The expected output is the complete data, reproduced exactly.

========================================

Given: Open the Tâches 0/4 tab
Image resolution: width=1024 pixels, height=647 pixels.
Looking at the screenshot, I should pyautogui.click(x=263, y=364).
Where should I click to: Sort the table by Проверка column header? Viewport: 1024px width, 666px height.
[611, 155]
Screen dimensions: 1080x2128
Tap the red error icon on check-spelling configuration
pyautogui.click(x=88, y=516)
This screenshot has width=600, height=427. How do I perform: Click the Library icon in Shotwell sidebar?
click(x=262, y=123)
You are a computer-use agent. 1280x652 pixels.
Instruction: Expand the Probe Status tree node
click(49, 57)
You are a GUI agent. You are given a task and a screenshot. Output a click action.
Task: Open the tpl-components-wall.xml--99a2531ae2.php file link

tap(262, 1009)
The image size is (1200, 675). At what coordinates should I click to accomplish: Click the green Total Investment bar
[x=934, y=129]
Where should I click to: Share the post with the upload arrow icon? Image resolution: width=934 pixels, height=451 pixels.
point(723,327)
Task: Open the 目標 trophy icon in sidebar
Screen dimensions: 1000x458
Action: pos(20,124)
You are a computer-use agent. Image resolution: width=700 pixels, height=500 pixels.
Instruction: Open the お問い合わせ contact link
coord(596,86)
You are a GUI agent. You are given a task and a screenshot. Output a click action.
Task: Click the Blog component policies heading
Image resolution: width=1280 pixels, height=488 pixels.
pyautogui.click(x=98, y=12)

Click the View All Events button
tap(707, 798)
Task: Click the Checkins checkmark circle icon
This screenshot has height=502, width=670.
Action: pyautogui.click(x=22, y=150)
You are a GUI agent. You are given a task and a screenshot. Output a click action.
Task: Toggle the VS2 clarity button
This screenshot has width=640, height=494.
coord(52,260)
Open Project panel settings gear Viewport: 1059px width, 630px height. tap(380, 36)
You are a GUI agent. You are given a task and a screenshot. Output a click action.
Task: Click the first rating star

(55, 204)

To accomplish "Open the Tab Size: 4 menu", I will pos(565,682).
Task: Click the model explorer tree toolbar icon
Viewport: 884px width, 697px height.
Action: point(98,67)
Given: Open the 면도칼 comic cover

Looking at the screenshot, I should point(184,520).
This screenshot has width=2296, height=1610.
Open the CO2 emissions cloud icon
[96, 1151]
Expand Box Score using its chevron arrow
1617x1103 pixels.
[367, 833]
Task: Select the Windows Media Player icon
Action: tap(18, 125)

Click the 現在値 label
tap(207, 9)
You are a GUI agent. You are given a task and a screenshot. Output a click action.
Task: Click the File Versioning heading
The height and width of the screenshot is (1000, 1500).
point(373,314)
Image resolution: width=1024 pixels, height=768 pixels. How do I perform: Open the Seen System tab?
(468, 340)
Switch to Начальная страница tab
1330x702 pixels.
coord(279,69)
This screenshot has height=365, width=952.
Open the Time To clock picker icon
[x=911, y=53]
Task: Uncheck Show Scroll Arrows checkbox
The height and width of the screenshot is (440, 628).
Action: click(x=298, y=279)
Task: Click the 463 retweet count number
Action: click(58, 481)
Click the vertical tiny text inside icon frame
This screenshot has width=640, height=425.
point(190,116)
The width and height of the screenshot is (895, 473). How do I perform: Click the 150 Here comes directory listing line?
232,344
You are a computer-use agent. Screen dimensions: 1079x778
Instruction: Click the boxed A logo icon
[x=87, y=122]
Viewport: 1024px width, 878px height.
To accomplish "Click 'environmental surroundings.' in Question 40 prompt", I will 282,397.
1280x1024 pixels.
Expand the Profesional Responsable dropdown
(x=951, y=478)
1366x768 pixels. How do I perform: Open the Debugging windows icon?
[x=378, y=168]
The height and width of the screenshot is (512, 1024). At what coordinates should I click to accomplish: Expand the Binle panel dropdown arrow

========================================

# RESULT FOR THIS TASK
Given: Open the Tâches 0/4 tab
Image resolution: width=1024 pixels, height=647 pixels.
Looking at the screenshot, I should pyautogui.click(x=263, y=364).
Where should I click to: Sort the table by Проверка column header? Viewport: 1024px width, 666px height.
[611, 155]
Screen dimensions: 1080x2128
Tap the red error icon on check-spelling configuration
pyautogui.click(x=88, y=516)
This screenshot has width=600, height=427. How do I perform: Click the Library icon in Shotwell sidebar?
click(x=262, y=123)
You are a computer-use agent. 1280x652 pixels.
Instruction: Expand the Probe Status tree node
click(49, 57)
You are a GUI agent. You are given a task and a screenshot. Output a click action.
Task: Open the tpl-components-wall.xml--99a2531ae2.php file link

tap(262, 1009)
The image size is (1200, 675). At what coordinates should I click to accomplish: Click the green Total Investment bar
[x=934, y=129]
Where should I click to: Share the post with the upload arrow icon? Image resolution: width=934 pixels, height=451 pixels.
point(723,327)
Task: Open the 目標 trophy icon in sidebar
Screen dimensions: 1000x458
Action: pos(20,124)
You are a computer-use agent. Image resolution: width=700 pixels, height=500 pixels.
Instruction: Open the お問い合わせ contact link
coord(596,86)
You are a GUI agent. You are given a task and a screenshot. Output a click action.
Task: Click the Blog component policies heading
Image resolution: width=1280 pixels, height=488 pixels.
pyautogui.click(x=98, y=12)

Click the View All Events button
tap(707, 798)
Task: Click the Checkins checkmark circle icon
This screenshot has height=502, width=670.
Action: pyautogui.click(x=22, y=150)
You are a GUI agent. You are given a task and a screenshot. Output a click action.
Task: Toggle the VS2 clarity button
This screenshot has width=640, height=494.
coord(52,260)
Open Project panel settings gear Viewport: 1059px width, 630px height. tap(380, 36)
You are a GUI agent. You are given a task and a screenshot. Output a click action.
Task: Click the first rating star

(55, 204)

To accomplish "Open the Tab Size: 4 menu", I will pos(565,682).
Task: Click the model explorer tree toolbar icon
Viewport: 884px width, 697px height.
Action: point(98,67)
Given: Open the 면도칼 comic cover

Looking at the screenshot, I should point(184,520).
This screenshot has width=2296, height=1610.
Open the CO2 emissions cloud icon
[96, 1151]
Expand Box Score using its chevron arrow
1617x1103 pixels.
[367, 833]
Task: Select the Windows Media Player icon
Action: tap(18, 125)

Click the 現在値 label
tap(207, 9)
You are a GUI agent. You are given a task and a screenshot. Output a click action.
Task: Click the File Versioning heading
The height and width of the screenshot is (1000, 1500).
point(373,314)
Image resolution: width=1024 pixels, height=768 pixels. How do I perform: Open the Seen System tab?
(468, 340)
Switch to Начальная страница tab
1330x702 pixels.
coord(279,69)
This screenshot has height=365, width=952.
Open the Time To clock picker icon
[x=911, y=53]
Task: Uncheck Show Scroll Arrows checkbox
The height and width of the screenshot is (440, 628).
Action: click(x=298, y=279)
Task: Click the 463 retweet count number
Action: click(58, 481)
Click the vertical tiny text inside icon frame
This screenshot has width=640, height=425.
point(190,116)
The width and height of the screenshot is (895, 473). How do I perform: Click the 150 Here comes directory listing line?
232,344
You are a computer-use agent. Screen dimensions: 1079x778
Instruction: Click the boxed A logo icon
[x=87, y=122]
Viewport: 1024px width, 878px height.
To accomplish "Click 'environmental surroundings.' in Question 40 prompt", I will 282,397.
1280x1024 pixels.
Expand the Profesional Responsable dropdown
(x=951, y=478)
1366x768 pixels. How do I perform: Open the Debugging windows icon?
[x=378, y=168]
The height and width of the screenshot is (512, 1024). At what coordinates should I click to accomplish: Expand the Binle panel dropdown arrow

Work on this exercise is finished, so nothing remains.